# [Text for analysis]

As the relics of Athens history began to stream into Kidula’s and Thomas’ offices, they quickly realized they needed expert assistance. Once again, the initiative moved in harmony with the Libraries’ special collections, with Lopez helping the two music professors understand how such materials could be collected and archived. Lopez had also secured his own funding from the Georgia Music Foundation to produce oral histories from the musicians themselves.

“In my graduate class, the students actually went into the community, interviewed people and made audio and video recordings for them,” Kidula said. “I was co-teaching that class with Christian so the students could have a proper experience. I’m not an archivist and Christian is, and I am an ethnographer and he is not. He is an oral historian.”

“There was an incredible opportunity there,” Lopez said. “Jean and Susan knew oral history and knew the value of it. They knew it was absolutely critical when you’re doing ethnomusicology.”

Jean Kidula on stage at Morton Theater with performers
Music professor Jean Kidula speaks at one of the Night at the Morton shows organized as part of the Athens Music Project’s “first life” as a research cluster supported by the Willson Center for Humanities & Art. (Photo by Jason Thrasher)

Voices of history

From the beginning, Lopez’ contributions to the Athens Music Project were rooted in the community. Oral history at its best fills in gaps around the official record, illuminating the more personal aspects of the past, and Lopez knew the best way to put interview subjects at ease was to have them talk to familiar faces. Even better was to let the community itself drive the project.

“This was the kicker: We were going to get people in the community to decide and select themselves who they thought should be interviewed, rather than having academia come in and say, ‘We’re going to tell you who’s important in this scene,’” said Lopez, who’s also received support from a Whiting Foundation Public Engagement Seed Grant and (through the Willson Center) a Mellon Foundation Humanities Grant to unearth these oral histories.

One of Lopez’ first calls was to Knowa and Mokah-Jasmine Johnson, the husband and wife duo who’d recently relocated from Florida and quickly founded the Athens Hip Hop Awards. Lopez’ grant from the Georgia Music Foundation called for him to devote half his energies to African American music and the other half to the indie rock scene, so another early recruit was guitarist and longtime Athens resident Curtiss Pernice, who played with the late Vic Chesnutt and also co-founded the ’80s hardcore band Porn Orchard.

“We had made contact [through the Hip Hop Awards] with many artists and people from different generations who were doing music in this town. So we decided to start by interviewing the ones whose names came up often in the hip hop community,” Knowa Johnson said. “It was an honor.”

“By doing these interviews, I got to know Athens in a different way,” Mokah-Jasmine Johnson said. “The hip hop artists we chose to interview have seen and lived through the changes of Athens’ music scene. It was good to hear their personal stories. We learned things you probably wouldn’t know unless you knew a friend or a family member.”

# [Material provided]

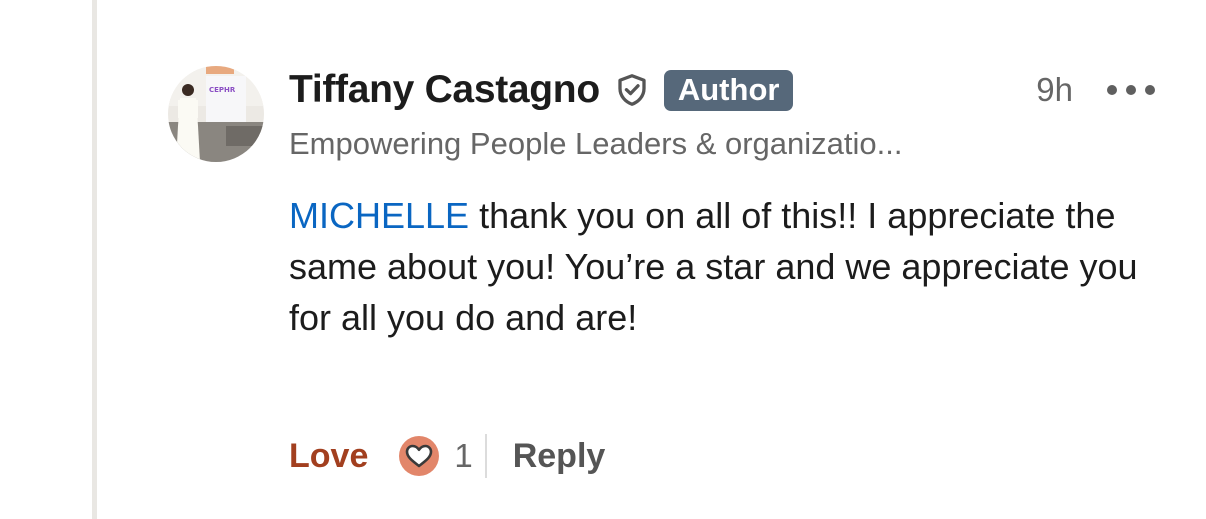 This screenshot has height=519, width=1206. Describe the element at coordinates (379, 216) in the screenshot. I see `mention-link: MICHELLE` at that location.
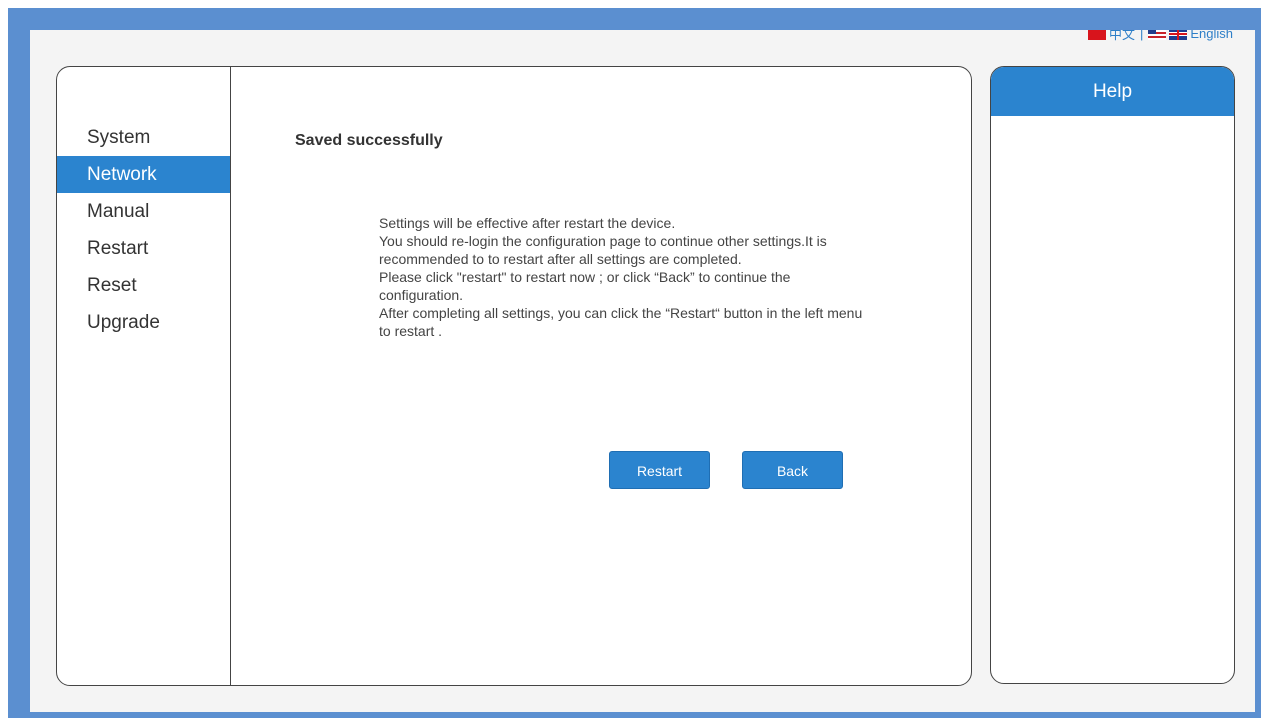 This screenshot has height=726, width=1269. I want to click on sidebar-item-network: Network, so click(144, 174).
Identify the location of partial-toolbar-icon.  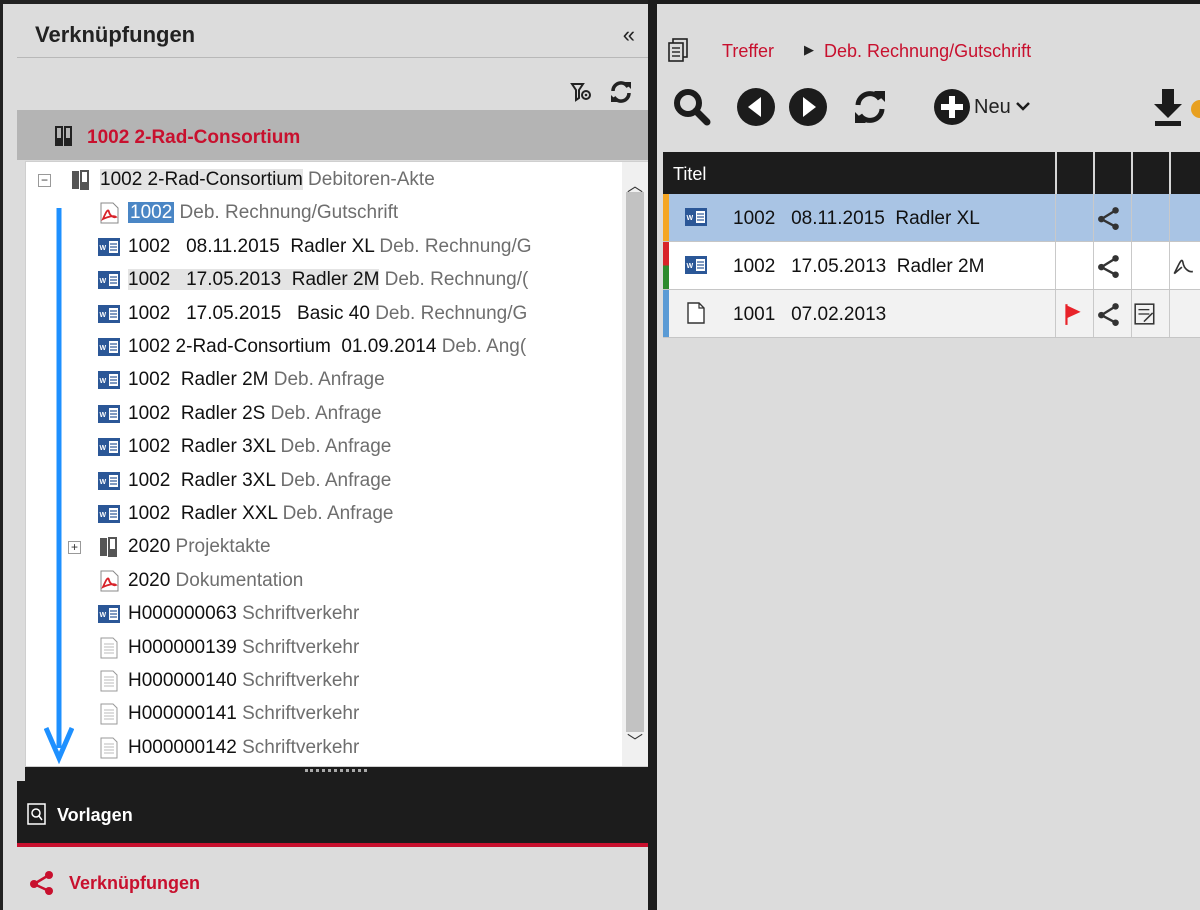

# [Exercises]
a) In the text on the Athens Music Project, what did Knowa and Mokah-Jasmine Johnson found after moving from Florida?
b) Pick up the Athens Music Project text after its final sentence and keep going.

# [Answers by task]
a) The Athens Hip Hop Awards.

b)
Montu Miller was another veteran of the Athens hip hop scene who joined the project. Miller recalled an interview with Athens hip hop artist Billy D. Brell, who shared his own history as well as the family stories he knew and heard about growing up in Athens.

“He had an uncle who had this juke joint on the east side, off the road but everybody knew about it. Even the famous people who came to Athens went there,” Miller said. “It was in the back of his family’s house, and they used to just rock all night. I learned a lot from him.”

Not only interview subjects but also interview locations were left largely up to the interviewers. Miller preferred to do his interviews at Ciné downtown, while Pernice opted for different settings, including the back porch of his house on a hot summer night with cricket song as backup vocals. Lopez provided technical training on audio equipment to help interviewers capture the best possible sound, as well as some instruction on proper interview technique for oral history.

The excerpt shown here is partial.